• TEXTO FORNECIDO:
........
Say what you mean. Mean what you say!

Desde pequena me fascina a ideia do que é uma lista telefônica ou uma lista de endereços, a possibilidade de buscar algo mais de alguém, o caminho ou o código numérico que leva até o lugar onde a pessoa está fixada ou até mesmo à sua voz... mesmo que se faça esse percurso por nada, só para saber. Sou curiosa mas não invasiva, tenho o endereço mas não vou à casa, tenho o telefone mas não converso, mas hoje pode-se brincar mais com essas peças e saber muito mais, revelando-se muito mesmo com essas tais redes ditas sociais. Lá fora há muitos olhares e convites para se perder em outros mundos, todo tipo de mundo e, dependendo do mundo, compensa esquecer o caminho temporariamente. Mas há muito tempo eu ando com um mapa e não tenho mais coragem para me perder... os caminhos mágicos eram tão pequenos perto dos rochedos que às vezes me impediam de mudar de rumo... Eis que um dia tentei um caminho novo com o mapa dobrado e guardado no bolso.
Um cara trabalhava em um evento para o qual fui convidada por um amigo especial que nós, o tal cara e eu, temos em comum; o cara também era convidado, mas como estava lá também trabalhando, então estava em evidência. Devido ao meu passado espinhoso naquele círculo onde nos encontrávamos, decidi conter o meu olhar que começava a se perder nos olhos, cabelos e magreza dele. Seu nome era Ordep Omrac Arierep, mas era conhecido como Ordep Bagarre, contudo chamemos a encrenca aqui somente de O.
........
• SEÇÃO DE DADOS:
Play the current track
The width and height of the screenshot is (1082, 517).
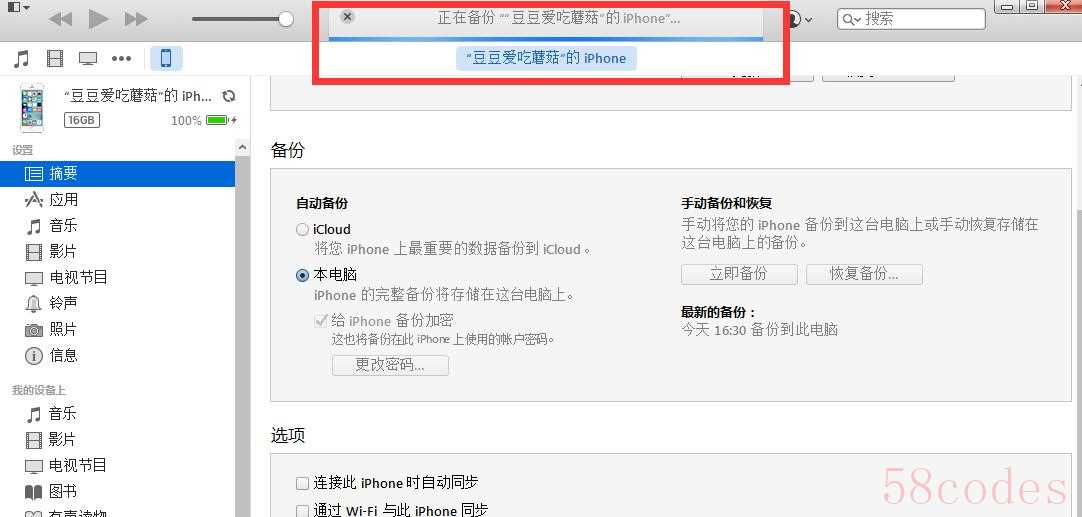98,19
........
• TAREFA 1:
Liste todos os nomes e apelidos que o texto fornecido usa para o homem que trabalhava no evento.
• TAREFA 2:
Dê prosseguimento ao texto fornecido a partir da última frase.

• RESPOSTA 1:
- Ordep Omrac Arierep
- Ordep Bagarre
- O

• RESPOSTA 2:
Algum tempo depois, desolada pelos desencontros e pelos beijos que partem em aviões, e desorientada pelo vazio e pelo frio das férias de Julho, me joguei nos desencontros da internet que nos levam aos lugares que buscamos e... encontrei O... e ele quis me encontrar, iniciamos  o que se chama "amizade" na rede social. Minha essência ansiosa me determinou (momento de má-fé existencialista) a descobrir o máximo de O. antes que ele abrisse a boca para me dizer "oi", ou encostasse os dedos em um teclado para digitar "oi". Dentre algumas coisas que se encontra em redes sociais, descobri que possivelmente ele tivera, ou que ainda tinha, um relacionamento duradouro e sério com uma moça que não estava na rede. As fotos dos dois, posando de casalzinho, Um ao lado da Outra, estavam curiosamente na página de quem eu compreendera que seria a irmã dela, e não na página dele. Havia também uma cachorra que se confundia com a moça, uma cachorra em uma rede social, uma cachorra plantada em fotos esperando por uma mãe que nunca termina o trabalho, que nunca volta para casa, uma cachorra desempregada que espera por quem lhe afaga os pelos cacheados, uma cachorra que lambe o pai a cada gracinha que ele faz, uma cachorra amada, desejada com quem ele gostaria de passar mais tempo... curiosamente a cachorra tinha o meu apelido. 
A relação com O. por meio de teclados e telas preenche algumas das minhas tardes e um dia - uma manhã, uma tarde e uma noite - enquanto eu sentia que deveria estar mesmo era trabalhando no texto da qualificação da minha dissertação de mestrado... mas eu já começava a sentir o cheiro das amêndoas amargas e a ficar tão  atordoada  a ponto de esquecer que a cachorra era filha de uma mulher ou era a própria cachorra a mulher de O., o verdadeiro cachorro. Não acredito no quanto sou tola para sentir cheiro de amêndoas amargas aos 27 que ainda não eram 28, talvez fosse porque ele se parecia com o melhor beijo da minha vida, não sei se eram os cabelos cacheados e grisalhos, o amor por algumas canções ou a chegada de ambos neste mundo na década de 1970... eram esses tipos que me faziam me perder no cheiro das amêndoas amargas.  Era como se nos conhecêssemos há uma década, fazíamos listinhas de coisas gostosas, no maior estilo daquela peça que tanto me fez chorar... Trilhas sonoras de amor perdidas.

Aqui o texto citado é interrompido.